We remember her as a novice nun in Agnes of God and a limber young thing in The Big Chill.

But former actress Meg Tilly, who turned 50 on Valentine's Day, has been a writer for the last 16 years. The mother of three - the father of her youngest, Will, is actor Colin Firth - lives in Canada with her husband, Don. And though she says she's retired from acting, look for her in two new episodes of sci-fi series Caprica.

Tilly comes to Houston Wednesday (Feb. 24) and Thursday (Feb. 25) to read from her novel Gemma, a book with such graphic subject matter that no one under 15 will be admitted to the readings.

Gemma is a 12-year-old girl who is raped by her mother's boyfriend and then kidnapped by one of his friends. The kidnapper, Hazen, takes Gemma on a road trip, locking her in the trunk of his car during the daytime and sneaking her into crummy hotel rooms at night.

I interviewed Tilly for a story that will appear in the Chronicle on Wednesday. Here are some snippets from that conversation.
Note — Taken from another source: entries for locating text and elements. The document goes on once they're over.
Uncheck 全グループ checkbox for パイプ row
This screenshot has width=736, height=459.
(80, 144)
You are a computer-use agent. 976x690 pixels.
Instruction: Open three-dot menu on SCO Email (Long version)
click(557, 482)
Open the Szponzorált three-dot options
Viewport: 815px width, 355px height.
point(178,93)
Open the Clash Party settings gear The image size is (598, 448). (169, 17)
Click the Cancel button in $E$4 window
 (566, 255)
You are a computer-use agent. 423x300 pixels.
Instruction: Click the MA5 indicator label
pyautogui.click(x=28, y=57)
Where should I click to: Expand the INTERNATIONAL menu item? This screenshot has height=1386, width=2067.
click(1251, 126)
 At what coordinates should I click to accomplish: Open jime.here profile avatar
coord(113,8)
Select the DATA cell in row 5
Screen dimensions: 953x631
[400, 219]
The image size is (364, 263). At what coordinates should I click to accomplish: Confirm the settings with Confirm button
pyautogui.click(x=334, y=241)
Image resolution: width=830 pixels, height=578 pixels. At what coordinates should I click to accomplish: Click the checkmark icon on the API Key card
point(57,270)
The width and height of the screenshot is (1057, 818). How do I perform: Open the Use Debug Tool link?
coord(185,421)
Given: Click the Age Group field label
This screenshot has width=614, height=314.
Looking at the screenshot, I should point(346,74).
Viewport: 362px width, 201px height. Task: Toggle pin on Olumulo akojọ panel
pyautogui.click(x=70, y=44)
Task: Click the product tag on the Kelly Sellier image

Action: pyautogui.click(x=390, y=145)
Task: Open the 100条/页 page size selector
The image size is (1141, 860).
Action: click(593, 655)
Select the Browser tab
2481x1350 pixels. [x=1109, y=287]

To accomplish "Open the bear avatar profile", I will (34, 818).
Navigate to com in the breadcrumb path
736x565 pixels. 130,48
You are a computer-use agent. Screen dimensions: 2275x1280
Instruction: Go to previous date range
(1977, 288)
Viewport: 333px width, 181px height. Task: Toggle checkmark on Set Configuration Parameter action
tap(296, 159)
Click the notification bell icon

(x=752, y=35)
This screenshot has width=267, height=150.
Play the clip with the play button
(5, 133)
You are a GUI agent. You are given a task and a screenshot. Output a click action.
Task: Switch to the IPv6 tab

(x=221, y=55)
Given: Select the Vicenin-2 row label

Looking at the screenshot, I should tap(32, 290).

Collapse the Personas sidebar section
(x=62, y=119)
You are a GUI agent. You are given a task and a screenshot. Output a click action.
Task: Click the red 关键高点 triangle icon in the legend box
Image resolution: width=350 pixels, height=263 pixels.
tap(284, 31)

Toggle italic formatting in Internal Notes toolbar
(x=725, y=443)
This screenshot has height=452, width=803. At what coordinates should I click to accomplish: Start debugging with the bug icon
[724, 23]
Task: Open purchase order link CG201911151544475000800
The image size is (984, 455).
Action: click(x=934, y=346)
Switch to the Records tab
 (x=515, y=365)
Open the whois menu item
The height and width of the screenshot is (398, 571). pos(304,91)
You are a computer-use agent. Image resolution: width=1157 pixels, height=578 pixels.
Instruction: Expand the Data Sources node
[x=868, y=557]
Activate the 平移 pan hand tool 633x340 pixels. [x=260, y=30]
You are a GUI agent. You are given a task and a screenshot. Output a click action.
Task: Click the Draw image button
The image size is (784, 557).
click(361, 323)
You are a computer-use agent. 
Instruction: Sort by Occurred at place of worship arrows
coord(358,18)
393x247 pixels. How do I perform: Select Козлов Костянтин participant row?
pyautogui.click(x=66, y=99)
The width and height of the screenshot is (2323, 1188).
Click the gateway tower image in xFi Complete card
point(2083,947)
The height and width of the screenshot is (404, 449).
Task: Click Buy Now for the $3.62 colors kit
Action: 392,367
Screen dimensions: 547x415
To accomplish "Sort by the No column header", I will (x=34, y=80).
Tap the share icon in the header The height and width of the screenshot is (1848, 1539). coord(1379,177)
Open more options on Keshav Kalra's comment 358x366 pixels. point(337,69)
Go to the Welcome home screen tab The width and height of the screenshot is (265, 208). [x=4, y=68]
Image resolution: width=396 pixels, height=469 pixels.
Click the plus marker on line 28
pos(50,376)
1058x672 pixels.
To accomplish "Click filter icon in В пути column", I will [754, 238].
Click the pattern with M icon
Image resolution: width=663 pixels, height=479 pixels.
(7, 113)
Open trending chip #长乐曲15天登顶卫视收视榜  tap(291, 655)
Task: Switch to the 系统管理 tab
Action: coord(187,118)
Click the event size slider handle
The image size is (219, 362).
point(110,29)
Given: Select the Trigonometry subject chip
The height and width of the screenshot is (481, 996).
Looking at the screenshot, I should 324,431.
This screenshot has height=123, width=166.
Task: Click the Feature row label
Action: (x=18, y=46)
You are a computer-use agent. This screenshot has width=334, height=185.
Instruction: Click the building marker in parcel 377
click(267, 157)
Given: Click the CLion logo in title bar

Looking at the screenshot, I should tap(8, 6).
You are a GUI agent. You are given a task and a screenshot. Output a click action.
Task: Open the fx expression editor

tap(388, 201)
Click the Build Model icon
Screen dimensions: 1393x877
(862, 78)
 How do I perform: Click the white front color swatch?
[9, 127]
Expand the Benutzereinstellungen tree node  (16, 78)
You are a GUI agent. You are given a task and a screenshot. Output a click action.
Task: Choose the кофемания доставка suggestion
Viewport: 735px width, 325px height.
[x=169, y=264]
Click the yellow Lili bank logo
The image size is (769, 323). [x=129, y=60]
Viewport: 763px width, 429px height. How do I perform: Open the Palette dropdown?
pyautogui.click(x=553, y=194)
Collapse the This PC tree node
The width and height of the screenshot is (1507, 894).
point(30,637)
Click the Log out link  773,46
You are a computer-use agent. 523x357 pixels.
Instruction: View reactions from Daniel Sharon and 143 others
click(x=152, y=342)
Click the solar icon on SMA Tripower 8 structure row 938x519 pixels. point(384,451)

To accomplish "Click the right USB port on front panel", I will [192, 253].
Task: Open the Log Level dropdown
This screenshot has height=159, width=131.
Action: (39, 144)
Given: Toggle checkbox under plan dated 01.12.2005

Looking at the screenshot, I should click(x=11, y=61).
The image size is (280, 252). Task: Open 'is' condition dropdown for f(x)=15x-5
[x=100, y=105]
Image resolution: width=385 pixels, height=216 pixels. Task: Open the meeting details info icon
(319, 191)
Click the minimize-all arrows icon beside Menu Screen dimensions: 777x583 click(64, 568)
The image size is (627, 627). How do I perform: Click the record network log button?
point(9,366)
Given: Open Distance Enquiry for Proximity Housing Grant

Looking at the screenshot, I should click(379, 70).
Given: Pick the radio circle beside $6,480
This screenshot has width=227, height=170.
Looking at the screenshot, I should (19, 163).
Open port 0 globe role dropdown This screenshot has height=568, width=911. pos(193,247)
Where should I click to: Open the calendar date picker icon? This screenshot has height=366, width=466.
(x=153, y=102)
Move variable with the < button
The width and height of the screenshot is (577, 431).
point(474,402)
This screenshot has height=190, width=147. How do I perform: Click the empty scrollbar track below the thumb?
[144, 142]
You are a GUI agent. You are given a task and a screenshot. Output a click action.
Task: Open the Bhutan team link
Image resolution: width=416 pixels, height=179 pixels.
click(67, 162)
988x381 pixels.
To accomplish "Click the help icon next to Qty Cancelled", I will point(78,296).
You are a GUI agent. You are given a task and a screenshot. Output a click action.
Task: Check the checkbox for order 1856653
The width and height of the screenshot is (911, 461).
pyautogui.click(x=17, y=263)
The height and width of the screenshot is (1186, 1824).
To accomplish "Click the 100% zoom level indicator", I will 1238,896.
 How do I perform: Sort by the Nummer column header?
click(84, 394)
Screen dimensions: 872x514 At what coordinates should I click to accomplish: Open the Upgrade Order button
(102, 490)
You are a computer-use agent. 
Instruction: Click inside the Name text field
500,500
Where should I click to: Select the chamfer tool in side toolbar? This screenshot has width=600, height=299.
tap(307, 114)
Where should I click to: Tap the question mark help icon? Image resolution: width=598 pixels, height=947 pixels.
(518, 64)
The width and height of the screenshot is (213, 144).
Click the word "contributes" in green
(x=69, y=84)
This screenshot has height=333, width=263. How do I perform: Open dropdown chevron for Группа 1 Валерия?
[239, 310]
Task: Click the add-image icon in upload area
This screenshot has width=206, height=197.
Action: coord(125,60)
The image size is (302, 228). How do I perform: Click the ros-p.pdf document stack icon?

Q: Some of the scenes and language in the book are extremely graphic. Why?
A: What I didn't want to do is whitewash Hazen. This guy is a violent pedophile, a sexual obsessive. To dumb him down, to use different language, minimalizes what victims of this type of situation have gone through.

Q: You were sexually abused as a child. Is the book based on your own experiences?
A: I wasn't kidnapped, but there were a lot of pedophiles tromping through our lives when I was little.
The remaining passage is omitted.